Assignment
Please write out exactly the lines of the data below from the line holding "Screen dimensions: 400x556" through the line holding "The image size is (800, 870).", and leave out the rest.

Stored data
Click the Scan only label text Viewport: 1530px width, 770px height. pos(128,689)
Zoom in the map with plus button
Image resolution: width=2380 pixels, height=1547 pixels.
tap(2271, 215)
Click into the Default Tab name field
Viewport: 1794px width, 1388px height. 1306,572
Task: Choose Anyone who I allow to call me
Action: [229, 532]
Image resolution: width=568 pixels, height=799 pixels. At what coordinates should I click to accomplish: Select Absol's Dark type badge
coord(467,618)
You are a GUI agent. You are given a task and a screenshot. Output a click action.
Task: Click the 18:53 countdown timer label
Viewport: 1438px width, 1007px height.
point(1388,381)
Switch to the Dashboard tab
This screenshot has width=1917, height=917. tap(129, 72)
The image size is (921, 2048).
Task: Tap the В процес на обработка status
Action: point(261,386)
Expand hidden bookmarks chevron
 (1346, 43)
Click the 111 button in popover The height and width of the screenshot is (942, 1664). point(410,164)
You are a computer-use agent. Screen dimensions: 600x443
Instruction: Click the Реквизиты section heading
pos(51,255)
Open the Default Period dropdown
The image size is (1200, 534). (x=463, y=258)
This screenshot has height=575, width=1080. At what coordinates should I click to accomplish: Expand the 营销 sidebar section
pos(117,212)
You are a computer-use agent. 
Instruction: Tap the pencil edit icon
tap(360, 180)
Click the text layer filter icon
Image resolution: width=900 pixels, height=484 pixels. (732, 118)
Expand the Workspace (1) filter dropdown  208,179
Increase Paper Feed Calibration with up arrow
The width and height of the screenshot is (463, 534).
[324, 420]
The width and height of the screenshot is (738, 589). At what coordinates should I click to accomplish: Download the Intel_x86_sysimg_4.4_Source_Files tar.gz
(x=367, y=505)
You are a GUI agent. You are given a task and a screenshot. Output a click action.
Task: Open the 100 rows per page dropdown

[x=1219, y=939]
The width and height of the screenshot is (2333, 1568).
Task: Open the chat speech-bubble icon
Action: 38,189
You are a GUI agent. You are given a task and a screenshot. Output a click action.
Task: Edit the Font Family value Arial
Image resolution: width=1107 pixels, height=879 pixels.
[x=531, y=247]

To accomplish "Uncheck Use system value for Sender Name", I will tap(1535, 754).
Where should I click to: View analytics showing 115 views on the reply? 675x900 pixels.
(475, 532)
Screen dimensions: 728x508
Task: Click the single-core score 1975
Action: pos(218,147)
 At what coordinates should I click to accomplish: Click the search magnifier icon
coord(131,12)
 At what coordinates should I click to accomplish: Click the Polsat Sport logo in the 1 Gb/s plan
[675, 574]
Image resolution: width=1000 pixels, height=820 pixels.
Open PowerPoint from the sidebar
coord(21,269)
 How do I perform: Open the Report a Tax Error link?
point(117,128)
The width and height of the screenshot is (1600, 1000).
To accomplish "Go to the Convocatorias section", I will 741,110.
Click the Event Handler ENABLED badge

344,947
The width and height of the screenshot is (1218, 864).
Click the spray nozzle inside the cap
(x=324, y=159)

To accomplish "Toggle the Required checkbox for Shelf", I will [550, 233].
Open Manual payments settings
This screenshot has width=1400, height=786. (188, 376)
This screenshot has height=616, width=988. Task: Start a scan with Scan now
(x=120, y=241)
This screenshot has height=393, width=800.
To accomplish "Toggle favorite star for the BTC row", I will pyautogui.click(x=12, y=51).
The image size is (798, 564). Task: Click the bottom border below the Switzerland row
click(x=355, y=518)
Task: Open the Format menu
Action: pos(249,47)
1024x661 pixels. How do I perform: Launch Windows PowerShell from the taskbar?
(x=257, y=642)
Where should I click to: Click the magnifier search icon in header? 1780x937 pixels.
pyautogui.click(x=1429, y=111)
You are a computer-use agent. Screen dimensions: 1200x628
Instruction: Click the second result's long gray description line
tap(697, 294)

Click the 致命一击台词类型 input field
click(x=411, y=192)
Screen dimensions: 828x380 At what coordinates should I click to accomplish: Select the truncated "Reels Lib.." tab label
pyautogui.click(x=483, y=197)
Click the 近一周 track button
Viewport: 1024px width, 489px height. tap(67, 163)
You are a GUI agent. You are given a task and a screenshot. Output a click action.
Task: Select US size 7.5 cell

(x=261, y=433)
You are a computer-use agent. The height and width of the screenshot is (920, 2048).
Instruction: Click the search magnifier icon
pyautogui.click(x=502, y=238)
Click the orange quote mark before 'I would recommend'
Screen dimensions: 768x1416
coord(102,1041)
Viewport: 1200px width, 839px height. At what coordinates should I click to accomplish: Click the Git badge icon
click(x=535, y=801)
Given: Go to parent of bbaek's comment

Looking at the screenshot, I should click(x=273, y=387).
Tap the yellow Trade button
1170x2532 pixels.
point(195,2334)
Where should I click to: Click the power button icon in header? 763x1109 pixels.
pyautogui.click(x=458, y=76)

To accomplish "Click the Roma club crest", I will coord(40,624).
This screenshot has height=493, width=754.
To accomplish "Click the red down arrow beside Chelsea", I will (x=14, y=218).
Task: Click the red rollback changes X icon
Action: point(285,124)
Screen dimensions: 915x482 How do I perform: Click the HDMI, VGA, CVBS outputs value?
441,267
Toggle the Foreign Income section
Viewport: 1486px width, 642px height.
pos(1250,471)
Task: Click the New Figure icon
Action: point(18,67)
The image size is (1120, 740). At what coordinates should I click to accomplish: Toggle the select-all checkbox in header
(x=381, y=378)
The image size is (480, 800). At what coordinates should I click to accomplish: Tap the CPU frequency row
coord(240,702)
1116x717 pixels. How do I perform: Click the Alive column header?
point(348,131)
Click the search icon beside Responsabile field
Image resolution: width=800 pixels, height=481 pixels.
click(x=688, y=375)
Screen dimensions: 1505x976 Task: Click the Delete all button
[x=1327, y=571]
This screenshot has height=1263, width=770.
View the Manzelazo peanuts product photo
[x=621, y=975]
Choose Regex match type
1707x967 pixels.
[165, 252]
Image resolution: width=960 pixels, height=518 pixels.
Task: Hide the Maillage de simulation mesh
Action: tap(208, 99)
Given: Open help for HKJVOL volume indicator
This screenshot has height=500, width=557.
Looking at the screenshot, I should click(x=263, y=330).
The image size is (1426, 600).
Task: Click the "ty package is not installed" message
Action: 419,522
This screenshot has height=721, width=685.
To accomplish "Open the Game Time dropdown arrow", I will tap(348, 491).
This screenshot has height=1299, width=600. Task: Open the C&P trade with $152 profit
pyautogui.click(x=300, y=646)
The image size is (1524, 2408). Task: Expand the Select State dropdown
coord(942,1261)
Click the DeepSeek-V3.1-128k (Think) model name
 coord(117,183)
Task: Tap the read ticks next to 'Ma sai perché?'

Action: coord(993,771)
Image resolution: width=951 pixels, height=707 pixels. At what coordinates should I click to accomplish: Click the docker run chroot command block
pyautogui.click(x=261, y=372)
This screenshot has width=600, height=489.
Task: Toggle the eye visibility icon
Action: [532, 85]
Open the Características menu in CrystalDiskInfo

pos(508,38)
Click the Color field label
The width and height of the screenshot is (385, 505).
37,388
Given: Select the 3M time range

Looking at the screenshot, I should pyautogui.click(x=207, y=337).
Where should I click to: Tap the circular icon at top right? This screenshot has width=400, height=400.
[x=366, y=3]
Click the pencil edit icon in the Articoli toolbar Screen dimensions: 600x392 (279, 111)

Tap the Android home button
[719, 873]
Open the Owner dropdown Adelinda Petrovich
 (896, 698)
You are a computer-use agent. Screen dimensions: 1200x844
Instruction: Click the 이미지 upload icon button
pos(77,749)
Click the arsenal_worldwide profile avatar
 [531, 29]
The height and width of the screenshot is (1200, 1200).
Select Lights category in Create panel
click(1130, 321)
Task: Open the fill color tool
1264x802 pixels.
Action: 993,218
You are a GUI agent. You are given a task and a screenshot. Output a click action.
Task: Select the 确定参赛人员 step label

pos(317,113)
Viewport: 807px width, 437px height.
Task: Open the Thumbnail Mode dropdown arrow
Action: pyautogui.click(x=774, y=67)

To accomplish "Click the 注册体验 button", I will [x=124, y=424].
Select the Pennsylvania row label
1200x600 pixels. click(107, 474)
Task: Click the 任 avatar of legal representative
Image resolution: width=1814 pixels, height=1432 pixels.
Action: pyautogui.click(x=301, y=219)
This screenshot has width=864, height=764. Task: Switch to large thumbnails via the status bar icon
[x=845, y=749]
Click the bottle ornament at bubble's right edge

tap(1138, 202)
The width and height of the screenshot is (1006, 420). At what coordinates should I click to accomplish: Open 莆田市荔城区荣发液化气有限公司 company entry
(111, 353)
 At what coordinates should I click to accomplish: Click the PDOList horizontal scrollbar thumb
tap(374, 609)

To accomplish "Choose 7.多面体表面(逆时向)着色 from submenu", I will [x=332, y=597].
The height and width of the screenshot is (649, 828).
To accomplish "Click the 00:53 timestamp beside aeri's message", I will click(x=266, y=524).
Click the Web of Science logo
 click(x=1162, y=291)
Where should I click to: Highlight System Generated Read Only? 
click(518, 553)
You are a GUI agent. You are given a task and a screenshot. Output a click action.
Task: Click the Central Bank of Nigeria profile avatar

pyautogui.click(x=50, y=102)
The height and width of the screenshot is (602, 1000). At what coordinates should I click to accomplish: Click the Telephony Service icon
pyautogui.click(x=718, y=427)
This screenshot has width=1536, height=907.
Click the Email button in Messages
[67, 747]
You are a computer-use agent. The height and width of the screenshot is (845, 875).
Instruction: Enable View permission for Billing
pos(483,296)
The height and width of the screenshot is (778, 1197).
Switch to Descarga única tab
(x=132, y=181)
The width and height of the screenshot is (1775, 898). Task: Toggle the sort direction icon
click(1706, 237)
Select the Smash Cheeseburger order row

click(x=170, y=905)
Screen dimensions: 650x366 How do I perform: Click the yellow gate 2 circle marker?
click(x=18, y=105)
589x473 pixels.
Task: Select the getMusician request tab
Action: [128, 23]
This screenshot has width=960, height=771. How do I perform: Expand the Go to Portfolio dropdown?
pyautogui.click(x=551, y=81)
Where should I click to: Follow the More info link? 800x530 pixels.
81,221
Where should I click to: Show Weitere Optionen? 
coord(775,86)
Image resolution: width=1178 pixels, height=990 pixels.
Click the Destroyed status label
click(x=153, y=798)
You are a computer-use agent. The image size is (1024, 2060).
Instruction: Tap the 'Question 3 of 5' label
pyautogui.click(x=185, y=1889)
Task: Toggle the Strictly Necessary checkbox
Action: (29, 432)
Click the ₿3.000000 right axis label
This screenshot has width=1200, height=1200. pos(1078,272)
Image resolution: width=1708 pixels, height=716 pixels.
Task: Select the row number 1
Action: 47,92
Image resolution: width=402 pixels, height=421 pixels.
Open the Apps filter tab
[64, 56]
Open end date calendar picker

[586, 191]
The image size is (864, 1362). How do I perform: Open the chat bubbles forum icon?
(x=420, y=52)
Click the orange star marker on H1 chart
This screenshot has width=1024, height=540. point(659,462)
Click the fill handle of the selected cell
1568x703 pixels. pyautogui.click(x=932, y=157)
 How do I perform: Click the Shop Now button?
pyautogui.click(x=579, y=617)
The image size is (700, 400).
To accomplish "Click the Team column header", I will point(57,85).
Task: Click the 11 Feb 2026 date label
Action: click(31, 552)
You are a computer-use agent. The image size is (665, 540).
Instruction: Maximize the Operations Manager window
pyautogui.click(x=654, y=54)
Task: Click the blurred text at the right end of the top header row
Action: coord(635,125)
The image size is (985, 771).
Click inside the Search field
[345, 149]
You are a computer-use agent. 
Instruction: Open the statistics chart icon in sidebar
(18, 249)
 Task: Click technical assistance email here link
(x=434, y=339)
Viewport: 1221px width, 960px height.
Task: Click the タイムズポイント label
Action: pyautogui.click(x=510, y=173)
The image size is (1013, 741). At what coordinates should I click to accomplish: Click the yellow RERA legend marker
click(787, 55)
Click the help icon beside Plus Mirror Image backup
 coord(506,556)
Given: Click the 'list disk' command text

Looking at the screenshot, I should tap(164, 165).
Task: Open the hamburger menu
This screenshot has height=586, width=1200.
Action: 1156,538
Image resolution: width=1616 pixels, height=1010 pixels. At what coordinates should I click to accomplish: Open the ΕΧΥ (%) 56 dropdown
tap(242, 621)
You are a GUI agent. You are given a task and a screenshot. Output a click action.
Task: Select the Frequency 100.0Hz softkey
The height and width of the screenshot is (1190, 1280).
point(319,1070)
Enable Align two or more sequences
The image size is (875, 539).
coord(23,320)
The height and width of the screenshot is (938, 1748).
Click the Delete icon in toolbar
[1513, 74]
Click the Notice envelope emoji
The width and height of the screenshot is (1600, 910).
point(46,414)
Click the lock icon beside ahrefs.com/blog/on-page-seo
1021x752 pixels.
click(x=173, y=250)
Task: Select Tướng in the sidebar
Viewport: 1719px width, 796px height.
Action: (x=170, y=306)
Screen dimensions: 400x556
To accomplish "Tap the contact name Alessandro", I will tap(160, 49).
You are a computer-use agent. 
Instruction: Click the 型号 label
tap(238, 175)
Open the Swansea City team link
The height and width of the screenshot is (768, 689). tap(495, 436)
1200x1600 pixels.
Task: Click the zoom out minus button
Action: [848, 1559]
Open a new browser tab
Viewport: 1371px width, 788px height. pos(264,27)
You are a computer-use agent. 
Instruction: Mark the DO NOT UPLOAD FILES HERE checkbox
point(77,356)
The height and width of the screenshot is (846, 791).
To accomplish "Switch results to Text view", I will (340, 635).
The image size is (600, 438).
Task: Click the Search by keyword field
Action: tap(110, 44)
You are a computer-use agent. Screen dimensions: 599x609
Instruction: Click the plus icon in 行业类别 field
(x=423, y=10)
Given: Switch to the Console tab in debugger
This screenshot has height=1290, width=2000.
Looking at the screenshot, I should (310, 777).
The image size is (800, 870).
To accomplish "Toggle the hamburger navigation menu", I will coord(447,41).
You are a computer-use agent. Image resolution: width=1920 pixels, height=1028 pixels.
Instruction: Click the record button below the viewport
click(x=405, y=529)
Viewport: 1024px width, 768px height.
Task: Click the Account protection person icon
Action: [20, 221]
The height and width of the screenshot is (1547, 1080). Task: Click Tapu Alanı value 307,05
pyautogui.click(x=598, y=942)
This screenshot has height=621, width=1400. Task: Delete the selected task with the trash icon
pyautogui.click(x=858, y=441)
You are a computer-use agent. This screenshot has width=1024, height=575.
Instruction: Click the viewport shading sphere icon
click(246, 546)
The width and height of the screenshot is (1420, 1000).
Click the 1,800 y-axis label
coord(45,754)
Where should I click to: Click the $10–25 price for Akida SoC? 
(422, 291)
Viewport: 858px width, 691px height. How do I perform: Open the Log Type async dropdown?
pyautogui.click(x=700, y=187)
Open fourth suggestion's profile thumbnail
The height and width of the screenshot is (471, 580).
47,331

Response to this exercise
Screen dimensions: 400x556
To accomplish "Tap the contact name Alessandro", I will tap(160, 49).
You are a computer-use agent. 
Instruction: Click the 型号 label
tap(238, 175)
Open the Swansea City team link
The height and width of the screenshot is (768, 689). tap(495, 436)
1200x1600 pixels.
Task: Click the zoom out minus button
Action: [848, 1559]
Open a new browser tab
Viewport: 1371px width, 788px height. pos(264,27)
You are a computer-use agent. 
Instruction: Mark the DO NOT UPLOAD FILES HERE checkbox
point(77,356)
The height and width of the screenshot is (846, 791).
To accomplish "Switch results to Text view", I will (340, 635).
The image size is (600, 438).
Task: Click the Search by keyword field
Action: tap(110, 44)
You are a computer-use agent. Screen dimensions: 599x609
Instruction: Click the plus icon in 行业类别 field
(x=423, y=10)
Given: Switch to the Console tab in debugger
This screenshot has height=1290, width=2000.
Looking at the screenshot, I should (310, 777).
The image size is (800, 870).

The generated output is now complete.